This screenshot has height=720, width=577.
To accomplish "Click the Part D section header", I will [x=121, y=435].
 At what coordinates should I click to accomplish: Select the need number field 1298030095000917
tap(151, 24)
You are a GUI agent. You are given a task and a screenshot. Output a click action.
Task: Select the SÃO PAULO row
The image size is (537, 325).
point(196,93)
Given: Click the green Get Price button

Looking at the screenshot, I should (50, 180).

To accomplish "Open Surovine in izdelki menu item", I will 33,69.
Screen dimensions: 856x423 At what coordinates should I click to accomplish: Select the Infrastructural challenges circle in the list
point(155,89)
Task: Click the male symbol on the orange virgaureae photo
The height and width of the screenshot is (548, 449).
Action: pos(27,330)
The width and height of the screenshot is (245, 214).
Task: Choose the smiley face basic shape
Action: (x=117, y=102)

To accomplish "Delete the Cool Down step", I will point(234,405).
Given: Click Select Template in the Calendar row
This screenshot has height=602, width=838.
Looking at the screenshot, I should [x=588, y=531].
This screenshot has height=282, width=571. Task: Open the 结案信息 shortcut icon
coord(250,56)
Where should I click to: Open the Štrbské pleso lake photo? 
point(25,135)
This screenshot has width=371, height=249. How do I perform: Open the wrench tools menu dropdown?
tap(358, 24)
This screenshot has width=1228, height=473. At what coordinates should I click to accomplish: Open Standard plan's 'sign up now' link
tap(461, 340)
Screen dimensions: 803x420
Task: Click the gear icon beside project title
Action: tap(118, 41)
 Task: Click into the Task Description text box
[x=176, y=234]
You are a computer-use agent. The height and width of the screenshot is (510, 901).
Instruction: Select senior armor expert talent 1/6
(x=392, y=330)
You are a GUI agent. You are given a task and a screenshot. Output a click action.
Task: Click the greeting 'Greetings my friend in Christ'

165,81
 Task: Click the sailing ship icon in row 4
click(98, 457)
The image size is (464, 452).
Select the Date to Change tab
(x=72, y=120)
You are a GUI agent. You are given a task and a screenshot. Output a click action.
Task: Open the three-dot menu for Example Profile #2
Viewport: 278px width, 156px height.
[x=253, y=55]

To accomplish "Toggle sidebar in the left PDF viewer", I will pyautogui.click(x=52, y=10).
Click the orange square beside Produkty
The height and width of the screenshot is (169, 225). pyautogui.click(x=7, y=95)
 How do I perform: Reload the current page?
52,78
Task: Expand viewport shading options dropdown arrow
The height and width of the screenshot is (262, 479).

* What you are asked to do *
For each line in the records that contains the word "will", make a copy.

* Solution *
To accomplish "Click the Part D section header", I will [x=121, y=435].
To accomplish "Open Surovine in izdelki menu item", I will 33,69.
To accomplish "Delete the Cool Down step", I will point(234,405).
To accomplish "Toggle sidebar in the left PDF viewer", I will pyautogui.click(x=52, y=10).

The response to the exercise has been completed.